After the construction of the bridge across the Öresund Strait, the Danish-Swedish innovation region emerged here, with 14 universities, 7 science parks and business incubators, 4 research and production clusters, 29 medical institutions, 300 biotechnology companies. Such well-known companies as Novo Nordisk, Lundbek, Koloplast, Novozim, AstraZeneca, Leo Pharmaceutical and others work here. In addition to biotechnology and pharmaceuticals, nanotechnology, electronics and optics are also developing in the region. The development of innovation in the region is jointly supported by the central and local authorities of Sweden and Denmark. About 40 thousand people work in high technology production in this region, which is one of the highest rates in Europe as a percentage of the total number of employees. It is believed that the Öresund Innovation Center, in terms of importance for the development of medical research and new drugs, ranks third in Europe after similar centers in the UK and France.
The famous Finnish company Nokia has organized an innovation center for the development of electronics and information and communication technologies in the north of the country in the city of Oulu. Since this experience turned out to be positive, later another innovative center of environmental orientation was created here. The development of innovation in northern Finland is facilitated by the regional policy of the central government, which was set the goal of achieving a relative alignment of the country's northern regions, which had previously lagged behind in terms of economic development compared to the southeastern regions.
In the north-west of Stockholm there is a Swedish innovation and production cluster for the development of electronics and information technology, created by the Swedish company Ericsson, a rival to Finnish Nokia. The cluster has thousands of companies and about 70 thousand are employed in the high-tech field. Two-thirds of them work in the field of electronics and computer science, so this cluster is called the Swedish Silicon Valley.

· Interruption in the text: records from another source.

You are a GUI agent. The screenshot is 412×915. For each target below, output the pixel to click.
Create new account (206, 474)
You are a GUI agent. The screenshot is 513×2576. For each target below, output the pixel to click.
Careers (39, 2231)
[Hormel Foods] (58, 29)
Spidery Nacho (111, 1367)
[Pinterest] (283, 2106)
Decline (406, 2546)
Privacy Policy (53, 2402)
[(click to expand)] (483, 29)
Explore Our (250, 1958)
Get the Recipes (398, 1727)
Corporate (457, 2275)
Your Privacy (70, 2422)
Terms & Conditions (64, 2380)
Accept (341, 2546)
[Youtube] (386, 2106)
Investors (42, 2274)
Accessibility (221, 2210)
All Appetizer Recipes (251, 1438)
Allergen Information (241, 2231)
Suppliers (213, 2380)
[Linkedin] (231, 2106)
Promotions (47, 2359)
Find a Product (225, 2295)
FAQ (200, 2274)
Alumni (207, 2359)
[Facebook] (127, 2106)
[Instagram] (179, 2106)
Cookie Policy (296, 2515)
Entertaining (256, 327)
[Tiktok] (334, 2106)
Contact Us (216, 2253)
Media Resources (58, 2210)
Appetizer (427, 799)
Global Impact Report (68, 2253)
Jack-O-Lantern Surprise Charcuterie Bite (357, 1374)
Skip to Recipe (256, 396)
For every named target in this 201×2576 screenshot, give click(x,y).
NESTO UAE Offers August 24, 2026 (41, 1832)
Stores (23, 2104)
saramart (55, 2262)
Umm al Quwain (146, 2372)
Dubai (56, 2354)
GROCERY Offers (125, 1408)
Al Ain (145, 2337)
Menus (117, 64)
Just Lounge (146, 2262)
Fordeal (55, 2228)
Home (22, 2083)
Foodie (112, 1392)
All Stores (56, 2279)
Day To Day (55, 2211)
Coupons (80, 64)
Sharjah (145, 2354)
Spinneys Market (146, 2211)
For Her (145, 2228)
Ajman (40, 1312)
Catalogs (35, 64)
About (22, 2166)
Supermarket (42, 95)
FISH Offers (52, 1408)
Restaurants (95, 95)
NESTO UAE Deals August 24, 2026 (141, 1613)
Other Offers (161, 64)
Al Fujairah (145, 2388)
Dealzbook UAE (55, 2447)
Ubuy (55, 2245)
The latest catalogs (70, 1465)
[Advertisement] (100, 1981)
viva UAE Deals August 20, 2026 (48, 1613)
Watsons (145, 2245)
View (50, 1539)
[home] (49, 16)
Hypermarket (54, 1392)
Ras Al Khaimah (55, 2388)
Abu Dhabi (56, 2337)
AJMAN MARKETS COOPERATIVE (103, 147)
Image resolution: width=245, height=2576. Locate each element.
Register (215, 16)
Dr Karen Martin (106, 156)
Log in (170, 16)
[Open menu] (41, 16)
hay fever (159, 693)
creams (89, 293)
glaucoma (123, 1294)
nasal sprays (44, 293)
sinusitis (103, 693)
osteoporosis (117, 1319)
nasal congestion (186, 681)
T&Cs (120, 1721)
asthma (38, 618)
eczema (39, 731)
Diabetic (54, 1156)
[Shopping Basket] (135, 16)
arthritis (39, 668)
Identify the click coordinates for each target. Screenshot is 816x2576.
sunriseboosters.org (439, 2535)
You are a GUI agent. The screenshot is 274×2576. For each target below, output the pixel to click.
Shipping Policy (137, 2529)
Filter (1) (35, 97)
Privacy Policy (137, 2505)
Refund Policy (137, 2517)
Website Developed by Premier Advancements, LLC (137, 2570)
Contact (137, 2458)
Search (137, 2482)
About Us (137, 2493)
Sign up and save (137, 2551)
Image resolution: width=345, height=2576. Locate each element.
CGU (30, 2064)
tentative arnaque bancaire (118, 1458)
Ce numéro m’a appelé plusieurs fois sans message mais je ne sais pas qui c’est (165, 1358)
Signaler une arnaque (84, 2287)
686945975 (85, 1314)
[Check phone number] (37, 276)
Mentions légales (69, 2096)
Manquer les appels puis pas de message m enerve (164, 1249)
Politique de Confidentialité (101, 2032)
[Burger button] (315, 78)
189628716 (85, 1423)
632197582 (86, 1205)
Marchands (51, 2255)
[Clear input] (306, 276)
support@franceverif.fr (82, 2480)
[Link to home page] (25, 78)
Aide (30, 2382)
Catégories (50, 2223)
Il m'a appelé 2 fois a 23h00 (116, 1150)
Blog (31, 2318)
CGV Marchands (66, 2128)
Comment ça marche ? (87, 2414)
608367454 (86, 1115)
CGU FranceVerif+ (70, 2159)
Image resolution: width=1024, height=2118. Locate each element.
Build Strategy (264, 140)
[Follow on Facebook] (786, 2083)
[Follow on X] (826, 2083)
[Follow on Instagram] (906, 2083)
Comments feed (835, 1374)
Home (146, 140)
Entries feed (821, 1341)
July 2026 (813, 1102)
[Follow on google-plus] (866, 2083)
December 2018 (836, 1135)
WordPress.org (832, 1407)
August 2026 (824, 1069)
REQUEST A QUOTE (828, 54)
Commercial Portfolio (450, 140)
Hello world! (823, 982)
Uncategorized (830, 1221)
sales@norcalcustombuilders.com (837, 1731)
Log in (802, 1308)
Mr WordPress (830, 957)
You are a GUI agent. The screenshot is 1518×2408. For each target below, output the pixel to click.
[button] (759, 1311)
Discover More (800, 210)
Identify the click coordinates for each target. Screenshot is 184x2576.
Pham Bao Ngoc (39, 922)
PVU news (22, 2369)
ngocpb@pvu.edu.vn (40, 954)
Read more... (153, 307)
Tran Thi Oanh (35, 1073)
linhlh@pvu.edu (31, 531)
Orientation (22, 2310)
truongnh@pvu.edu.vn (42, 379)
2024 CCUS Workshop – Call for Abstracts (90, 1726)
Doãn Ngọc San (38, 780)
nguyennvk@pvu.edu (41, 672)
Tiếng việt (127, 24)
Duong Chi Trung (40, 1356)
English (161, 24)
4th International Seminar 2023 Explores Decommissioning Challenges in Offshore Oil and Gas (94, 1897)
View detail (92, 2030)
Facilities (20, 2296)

Denmark has become a world leader in the production of electric energy through wind power, as well as in the production and export of related equipment. It has become the largest producer of wind turbines, in some years its share in the world market for the supply of equipment for power plants operated by wind energy reached 40%. Denmark currently satisfies about 17% of its electricity needs with wind. The Danish government obliges local consumers to cover at least 1 / 5 of their consumption from “green sources” of energy. Those consumers who do not fulfill this requirement are forced to buy electric energy at a higher tariff, which is 2.7 times higher than ordinary. Denmark annually produces wind turbines worth more than 3 billion euros, 90% of which are exported.
The field of R&D in the countries of the European Union and Northern Europe is rapidly internationalizing. The fact is that the Scandinavian countries often do not have enough financial and human resources to obtain major scientific and technical results and to make significant technological breakthroughs, so they decided to combine their efforts in such an important area as R&D and innovation. According to the North European Innovation Center, the influx of foreign investment in innovation in the North European region exceeds the investment volume of the Scandinavian countries and Finland outside its region. This suggests that in this region, thanks to the social and innovative orientation of the economy, there are more favorable conditions for innovation in comparison with other countries of the world.